Return every line of the entries that includes the word "computer".

** GIVEN DATA follows **

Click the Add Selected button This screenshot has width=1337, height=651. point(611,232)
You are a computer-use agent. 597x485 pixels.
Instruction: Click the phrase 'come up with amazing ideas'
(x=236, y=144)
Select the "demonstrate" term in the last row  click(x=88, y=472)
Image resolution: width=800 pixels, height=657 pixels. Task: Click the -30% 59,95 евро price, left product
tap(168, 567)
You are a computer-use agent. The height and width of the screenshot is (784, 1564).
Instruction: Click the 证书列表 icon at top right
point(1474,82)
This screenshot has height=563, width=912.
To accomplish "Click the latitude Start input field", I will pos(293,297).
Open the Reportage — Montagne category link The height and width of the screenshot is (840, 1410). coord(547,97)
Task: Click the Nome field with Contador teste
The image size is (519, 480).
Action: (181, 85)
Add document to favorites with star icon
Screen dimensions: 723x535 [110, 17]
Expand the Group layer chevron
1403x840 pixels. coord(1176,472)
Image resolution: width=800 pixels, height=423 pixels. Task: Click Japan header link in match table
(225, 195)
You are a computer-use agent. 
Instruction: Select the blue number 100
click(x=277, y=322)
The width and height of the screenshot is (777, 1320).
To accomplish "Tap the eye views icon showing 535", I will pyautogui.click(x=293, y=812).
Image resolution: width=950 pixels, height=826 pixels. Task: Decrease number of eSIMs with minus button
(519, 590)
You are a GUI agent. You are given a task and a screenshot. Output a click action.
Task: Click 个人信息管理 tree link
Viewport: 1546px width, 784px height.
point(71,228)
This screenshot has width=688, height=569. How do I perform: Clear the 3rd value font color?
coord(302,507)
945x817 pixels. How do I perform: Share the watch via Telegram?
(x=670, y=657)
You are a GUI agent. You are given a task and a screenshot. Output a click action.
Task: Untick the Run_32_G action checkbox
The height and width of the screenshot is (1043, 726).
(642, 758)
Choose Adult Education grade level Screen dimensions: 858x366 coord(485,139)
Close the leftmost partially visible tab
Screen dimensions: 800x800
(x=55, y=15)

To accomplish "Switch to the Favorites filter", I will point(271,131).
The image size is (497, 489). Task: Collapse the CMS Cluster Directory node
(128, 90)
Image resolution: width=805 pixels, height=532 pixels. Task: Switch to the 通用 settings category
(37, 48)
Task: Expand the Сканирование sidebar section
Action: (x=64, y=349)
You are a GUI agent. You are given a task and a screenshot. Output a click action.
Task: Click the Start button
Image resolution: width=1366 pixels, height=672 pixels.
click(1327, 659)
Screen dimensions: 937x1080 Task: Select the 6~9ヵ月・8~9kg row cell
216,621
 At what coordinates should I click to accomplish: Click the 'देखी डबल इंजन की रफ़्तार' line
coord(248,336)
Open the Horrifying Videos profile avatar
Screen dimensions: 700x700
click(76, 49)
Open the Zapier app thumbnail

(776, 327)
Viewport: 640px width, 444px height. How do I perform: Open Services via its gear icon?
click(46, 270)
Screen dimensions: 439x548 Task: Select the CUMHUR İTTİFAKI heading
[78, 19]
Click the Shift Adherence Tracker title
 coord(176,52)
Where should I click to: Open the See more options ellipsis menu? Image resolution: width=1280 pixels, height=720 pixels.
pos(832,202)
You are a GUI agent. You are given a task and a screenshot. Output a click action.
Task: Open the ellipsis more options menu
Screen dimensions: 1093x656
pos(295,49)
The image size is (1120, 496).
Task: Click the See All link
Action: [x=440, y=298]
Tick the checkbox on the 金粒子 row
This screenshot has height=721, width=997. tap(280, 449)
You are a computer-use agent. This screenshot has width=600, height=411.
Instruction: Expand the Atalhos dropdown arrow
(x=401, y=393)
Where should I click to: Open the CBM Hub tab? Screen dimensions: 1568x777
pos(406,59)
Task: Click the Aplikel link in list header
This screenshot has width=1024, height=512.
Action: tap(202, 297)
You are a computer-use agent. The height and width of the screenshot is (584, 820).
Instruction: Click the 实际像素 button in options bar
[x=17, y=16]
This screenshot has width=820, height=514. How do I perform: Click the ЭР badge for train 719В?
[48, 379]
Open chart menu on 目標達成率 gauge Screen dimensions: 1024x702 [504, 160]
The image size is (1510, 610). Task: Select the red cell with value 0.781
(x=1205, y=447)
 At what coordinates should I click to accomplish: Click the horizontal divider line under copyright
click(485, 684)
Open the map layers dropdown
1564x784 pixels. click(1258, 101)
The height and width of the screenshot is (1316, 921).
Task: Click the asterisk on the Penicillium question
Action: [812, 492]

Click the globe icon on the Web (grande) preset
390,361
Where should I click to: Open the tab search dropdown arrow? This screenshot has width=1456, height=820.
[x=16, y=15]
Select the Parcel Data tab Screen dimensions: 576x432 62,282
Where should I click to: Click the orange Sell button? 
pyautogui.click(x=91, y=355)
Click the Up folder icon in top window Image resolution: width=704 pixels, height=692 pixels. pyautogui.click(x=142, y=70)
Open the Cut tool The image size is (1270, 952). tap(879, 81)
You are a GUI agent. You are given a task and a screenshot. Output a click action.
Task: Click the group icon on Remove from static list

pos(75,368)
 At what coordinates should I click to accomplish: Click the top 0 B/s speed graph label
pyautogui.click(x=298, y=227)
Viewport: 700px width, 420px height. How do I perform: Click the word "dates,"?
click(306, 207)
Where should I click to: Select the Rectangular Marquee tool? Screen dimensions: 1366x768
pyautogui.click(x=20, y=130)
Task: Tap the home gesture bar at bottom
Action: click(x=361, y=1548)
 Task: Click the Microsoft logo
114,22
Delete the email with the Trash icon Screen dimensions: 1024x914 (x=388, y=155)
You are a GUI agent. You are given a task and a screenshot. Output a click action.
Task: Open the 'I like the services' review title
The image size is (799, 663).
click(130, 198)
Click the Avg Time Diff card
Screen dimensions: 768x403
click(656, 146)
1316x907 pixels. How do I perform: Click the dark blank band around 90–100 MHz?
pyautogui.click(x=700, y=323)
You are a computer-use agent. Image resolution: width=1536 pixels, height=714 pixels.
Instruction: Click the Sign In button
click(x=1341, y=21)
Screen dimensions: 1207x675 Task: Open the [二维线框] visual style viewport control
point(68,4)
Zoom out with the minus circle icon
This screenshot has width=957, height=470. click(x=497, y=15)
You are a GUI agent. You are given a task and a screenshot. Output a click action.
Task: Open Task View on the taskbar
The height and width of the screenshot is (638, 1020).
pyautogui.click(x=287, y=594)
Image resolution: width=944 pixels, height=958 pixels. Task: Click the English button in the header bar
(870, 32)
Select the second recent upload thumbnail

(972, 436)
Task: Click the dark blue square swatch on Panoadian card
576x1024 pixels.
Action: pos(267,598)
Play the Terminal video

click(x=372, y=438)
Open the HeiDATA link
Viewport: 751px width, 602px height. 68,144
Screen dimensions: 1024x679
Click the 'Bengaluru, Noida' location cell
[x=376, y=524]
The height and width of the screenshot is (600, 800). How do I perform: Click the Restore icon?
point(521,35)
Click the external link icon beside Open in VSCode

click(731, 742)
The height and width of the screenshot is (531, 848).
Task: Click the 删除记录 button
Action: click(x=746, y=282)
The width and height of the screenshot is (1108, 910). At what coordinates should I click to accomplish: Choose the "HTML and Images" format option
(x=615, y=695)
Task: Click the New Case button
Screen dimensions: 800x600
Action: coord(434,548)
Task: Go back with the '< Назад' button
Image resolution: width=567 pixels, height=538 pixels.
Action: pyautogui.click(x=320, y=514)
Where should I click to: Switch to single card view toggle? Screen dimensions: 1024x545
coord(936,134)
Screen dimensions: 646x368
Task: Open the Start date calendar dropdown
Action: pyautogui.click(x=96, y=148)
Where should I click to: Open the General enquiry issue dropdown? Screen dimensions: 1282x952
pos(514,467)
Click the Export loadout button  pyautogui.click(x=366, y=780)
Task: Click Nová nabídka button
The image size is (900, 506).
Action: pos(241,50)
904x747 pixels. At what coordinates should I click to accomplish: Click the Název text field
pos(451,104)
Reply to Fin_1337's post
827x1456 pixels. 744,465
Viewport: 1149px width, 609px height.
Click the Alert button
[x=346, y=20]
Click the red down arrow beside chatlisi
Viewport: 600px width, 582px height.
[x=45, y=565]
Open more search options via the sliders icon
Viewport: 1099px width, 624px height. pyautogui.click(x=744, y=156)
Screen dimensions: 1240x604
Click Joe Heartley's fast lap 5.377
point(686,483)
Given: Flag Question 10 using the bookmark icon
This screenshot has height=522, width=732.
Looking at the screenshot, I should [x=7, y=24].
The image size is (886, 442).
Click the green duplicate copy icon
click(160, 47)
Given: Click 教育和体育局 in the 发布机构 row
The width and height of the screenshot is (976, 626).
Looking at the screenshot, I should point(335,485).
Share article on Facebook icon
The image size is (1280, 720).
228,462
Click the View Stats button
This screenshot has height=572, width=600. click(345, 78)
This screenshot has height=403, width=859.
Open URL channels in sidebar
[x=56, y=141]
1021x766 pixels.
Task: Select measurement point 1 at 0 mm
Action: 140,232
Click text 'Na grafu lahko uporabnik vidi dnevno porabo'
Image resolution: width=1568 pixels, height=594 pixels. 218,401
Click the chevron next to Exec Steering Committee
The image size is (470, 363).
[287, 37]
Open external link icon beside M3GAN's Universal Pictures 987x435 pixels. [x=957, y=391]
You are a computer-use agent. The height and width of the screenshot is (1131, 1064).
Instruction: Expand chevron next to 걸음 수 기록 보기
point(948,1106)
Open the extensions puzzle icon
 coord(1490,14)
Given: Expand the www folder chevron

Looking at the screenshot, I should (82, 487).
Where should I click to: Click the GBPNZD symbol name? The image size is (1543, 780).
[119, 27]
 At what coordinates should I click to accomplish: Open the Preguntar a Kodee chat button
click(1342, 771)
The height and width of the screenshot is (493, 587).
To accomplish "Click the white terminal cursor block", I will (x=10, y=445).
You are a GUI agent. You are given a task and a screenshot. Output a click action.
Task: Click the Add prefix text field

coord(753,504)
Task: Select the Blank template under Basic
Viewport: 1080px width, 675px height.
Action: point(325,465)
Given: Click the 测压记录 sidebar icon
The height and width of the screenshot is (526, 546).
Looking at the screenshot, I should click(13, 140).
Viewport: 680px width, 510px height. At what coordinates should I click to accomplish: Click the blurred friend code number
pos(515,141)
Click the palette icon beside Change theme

** End of GIVEN DATA **

- _RESPONSE BOX_
You are a computer-use agent. 597x485 pixels.
You are a computer-use agent. The height and width of the screenshot is (784, 1564).
You are a computer-use agent. 
You are a computer-use agent. This screenshot has width=600, height=411.
You are a computer-use agent. The height and width of the screenshot is (584, 820).
You are a computer-use agent. Image resolution: width=1536 pixels, height=714 pixels.
You are a computer-use agent. The height and width of the screenshot is (1131, 1064).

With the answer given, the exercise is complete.